Last week, our department administrators held a brainstorm meeting with the medical officers. I was secretly sorry for them as they had little to offer unless radical changes occurred at the head office level. Nevertheless, it is good to listen. At least it is better than saying “When I was a medical officer, I worked 90 hours a week and had ward rounds every weekend”.
There are a few problems that cannot be solved overnight. The lack of promotional prospect is not a unique phenomenon in hospitals but also occur in other areas as middle-grade posts are occupied by people of the generation X. The monopolization of professional training by the public institution also encourages it to disregard the benefits and morale of its staff until recently. That said, these problems are still easy to solve when the institution realizes the need to improve the pay and recognition to frontline doctors. The real difficulty stems from the insufficient supply of new doctors and the huge salary gap between the public and private sectors.
In the past, most politicians representing the medical field were from the private sector. Understandably, they did their best to stop the number of medical graduates from growing. With changing political paradigm, we are finally expecting 320 new graduates per year in Hong Kong several years later. Time will tell if the pendulum will over swing again this time.
Having visited many cities in mainland China, I could not help noticing that many medical schools produced huge numbers of doctors. A medical school serving a population similar to that of Hong Kong may have 5000 graduates per year. This makes our own number look ridiculous. True, the doctor-to-patient ratio in China remains low. However, at the present level of development, urban hospitals cannot absorb these graduates. As a result, most graduates have to find other kinds of jobs (e.g. sales representatives of pharmaceutical companies) or work in rural clinics with little prospect.

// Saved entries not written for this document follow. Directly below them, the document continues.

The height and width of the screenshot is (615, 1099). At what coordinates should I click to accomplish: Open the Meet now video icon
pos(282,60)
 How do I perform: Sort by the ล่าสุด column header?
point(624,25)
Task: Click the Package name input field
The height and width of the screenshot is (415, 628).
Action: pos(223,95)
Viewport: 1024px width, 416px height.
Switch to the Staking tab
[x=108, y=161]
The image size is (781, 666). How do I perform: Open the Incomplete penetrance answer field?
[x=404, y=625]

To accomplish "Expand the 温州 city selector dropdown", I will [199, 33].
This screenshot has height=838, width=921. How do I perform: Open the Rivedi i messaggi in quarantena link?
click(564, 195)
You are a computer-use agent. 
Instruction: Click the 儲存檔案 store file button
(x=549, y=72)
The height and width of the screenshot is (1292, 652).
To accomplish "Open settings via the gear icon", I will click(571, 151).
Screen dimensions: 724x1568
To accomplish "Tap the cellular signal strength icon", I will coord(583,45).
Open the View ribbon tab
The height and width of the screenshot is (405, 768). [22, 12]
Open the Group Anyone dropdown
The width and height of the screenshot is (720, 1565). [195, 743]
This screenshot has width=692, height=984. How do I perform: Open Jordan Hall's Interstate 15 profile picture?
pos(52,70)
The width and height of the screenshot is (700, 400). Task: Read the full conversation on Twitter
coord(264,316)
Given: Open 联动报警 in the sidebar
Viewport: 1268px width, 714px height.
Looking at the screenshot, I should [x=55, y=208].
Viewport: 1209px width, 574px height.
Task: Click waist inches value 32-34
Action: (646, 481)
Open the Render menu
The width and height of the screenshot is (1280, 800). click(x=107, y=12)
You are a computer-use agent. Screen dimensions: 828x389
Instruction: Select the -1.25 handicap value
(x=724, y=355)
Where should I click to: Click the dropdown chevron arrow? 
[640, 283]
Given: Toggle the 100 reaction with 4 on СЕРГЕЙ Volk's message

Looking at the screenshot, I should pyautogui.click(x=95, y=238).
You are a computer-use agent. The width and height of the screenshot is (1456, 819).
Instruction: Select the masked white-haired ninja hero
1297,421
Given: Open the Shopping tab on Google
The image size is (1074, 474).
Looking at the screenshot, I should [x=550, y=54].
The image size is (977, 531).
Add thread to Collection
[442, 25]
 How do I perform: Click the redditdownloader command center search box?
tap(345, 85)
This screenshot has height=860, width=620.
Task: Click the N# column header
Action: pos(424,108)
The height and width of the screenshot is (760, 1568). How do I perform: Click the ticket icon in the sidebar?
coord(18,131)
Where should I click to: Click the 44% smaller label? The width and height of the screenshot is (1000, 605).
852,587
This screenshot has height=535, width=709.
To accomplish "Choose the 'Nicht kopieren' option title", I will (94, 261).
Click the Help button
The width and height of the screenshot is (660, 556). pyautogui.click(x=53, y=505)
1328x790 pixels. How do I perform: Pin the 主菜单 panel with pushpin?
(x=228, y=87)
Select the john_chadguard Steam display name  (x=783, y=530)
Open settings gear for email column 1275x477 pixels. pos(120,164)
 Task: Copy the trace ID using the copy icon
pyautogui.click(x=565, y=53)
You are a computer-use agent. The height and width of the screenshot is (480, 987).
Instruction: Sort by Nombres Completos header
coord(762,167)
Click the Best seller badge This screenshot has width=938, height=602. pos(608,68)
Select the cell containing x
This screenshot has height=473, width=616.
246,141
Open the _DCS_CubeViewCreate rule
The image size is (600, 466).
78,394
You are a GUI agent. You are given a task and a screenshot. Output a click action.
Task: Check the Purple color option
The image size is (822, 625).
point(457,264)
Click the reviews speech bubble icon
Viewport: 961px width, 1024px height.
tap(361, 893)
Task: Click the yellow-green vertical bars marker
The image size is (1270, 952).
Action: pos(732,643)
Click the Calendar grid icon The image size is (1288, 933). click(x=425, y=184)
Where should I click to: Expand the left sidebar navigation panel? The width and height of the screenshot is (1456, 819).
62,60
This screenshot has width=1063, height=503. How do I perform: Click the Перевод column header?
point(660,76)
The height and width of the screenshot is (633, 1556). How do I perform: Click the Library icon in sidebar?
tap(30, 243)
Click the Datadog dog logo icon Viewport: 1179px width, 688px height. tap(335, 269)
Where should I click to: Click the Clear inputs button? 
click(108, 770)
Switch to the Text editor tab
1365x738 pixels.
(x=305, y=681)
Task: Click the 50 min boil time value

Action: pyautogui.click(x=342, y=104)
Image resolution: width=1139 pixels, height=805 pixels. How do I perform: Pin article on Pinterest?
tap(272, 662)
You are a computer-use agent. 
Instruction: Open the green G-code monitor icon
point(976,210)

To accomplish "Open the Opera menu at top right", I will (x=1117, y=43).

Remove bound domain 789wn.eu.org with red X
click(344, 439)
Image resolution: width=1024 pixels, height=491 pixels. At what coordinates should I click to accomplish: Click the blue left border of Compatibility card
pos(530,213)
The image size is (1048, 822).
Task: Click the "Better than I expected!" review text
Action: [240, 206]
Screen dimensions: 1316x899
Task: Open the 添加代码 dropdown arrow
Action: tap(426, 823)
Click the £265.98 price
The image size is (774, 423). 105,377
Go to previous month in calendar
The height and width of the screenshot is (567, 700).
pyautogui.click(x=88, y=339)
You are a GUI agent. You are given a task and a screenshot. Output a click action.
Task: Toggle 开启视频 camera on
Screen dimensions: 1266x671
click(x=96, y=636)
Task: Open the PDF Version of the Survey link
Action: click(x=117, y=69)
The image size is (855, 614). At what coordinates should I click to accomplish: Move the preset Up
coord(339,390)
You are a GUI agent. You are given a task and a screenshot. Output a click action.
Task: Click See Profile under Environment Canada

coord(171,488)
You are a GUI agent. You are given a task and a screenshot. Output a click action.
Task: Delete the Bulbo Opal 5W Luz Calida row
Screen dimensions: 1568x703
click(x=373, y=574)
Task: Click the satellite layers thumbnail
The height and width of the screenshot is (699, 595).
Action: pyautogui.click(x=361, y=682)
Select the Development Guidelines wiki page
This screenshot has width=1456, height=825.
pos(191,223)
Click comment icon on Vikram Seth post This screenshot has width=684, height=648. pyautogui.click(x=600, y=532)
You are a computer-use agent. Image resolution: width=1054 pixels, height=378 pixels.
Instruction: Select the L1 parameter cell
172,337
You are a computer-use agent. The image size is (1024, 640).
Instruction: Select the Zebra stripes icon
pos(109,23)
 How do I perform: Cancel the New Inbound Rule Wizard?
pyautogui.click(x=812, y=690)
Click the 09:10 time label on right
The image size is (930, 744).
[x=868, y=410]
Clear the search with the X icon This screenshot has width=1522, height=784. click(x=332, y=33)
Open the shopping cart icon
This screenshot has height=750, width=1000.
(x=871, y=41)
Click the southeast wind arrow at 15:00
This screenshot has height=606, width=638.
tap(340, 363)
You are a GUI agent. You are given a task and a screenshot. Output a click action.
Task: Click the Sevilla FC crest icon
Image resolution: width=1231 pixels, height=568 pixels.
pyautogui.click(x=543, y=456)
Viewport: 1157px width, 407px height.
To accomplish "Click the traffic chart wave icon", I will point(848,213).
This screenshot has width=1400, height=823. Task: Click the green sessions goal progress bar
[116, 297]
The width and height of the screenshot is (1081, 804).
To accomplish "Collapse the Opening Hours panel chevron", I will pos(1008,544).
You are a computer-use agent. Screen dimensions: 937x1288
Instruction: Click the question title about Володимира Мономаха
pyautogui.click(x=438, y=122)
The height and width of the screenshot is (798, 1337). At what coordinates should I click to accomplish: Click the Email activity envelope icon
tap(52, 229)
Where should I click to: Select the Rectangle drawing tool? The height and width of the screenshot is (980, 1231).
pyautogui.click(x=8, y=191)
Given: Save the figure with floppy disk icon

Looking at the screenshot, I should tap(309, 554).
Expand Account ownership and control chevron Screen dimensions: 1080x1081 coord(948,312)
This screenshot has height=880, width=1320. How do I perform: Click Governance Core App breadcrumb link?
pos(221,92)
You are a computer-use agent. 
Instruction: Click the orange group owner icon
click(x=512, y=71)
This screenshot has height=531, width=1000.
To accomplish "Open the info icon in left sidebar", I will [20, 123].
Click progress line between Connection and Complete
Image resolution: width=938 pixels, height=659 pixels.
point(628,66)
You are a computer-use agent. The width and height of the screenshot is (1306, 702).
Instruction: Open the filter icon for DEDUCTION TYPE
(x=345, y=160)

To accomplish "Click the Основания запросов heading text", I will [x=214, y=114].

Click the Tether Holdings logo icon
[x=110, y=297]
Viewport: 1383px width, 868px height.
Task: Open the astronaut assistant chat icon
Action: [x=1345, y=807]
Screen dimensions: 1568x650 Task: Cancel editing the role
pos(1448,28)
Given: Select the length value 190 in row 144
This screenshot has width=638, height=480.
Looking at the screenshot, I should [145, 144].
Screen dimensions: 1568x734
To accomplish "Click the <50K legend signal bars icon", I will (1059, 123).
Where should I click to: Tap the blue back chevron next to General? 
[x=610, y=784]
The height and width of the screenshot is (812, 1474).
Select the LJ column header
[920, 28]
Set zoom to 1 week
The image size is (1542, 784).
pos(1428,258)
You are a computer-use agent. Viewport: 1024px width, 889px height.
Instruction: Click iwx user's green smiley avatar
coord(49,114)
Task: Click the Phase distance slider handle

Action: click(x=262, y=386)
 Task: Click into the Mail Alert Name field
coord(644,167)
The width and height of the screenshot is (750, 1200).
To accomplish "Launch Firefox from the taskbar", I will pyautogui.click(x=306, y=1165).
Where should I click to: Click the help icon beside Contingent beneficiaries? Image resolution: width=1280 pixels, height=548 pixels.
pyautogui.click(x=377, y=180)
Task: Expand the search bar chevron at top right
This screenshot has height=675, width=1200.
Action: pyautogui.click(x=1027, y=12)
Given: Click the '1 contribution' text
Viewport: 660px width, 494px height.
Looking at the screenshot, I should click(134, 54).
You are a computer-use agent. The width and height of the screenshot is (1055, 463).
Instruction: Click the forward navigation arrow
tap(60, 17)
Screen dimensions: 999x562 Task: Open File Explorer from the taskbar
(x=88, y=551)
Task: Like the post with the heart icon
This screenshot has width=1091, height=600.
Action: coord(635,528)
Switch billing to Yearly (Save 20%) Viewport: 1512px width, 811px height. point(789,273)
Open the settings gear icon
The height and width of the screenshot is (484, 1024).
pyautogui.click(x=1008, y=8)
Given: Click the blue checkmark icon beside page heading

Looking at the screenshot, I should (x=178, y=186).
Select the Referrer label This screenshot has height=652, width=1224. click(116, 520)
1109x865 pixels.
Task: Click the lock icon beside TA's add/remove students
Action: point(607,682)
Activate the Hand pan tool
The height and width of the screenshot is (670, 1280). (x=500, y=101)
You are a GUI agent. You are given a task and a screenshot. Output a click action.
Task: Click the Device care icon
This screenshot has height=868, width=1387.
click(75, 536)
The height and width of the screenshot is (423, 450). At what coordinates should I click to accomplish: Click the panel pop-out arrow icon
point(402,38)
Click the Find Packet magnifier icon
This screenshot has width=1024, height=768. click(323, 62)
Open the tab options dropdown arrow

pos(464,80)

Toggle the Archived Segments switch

Of course, the increase in medical student quota in Hong Kong is trivial compared to what happens in China. Nonetheless, with increasing supply the salary will likely drop gradually. This is certainly good news to patients and the community. It is however intriguing to speculate what will happen when the medical profession becomes less profitable. Will we still be able to recruit the best students? When the dollar sign shrinks, will we actually get more passionate candidates?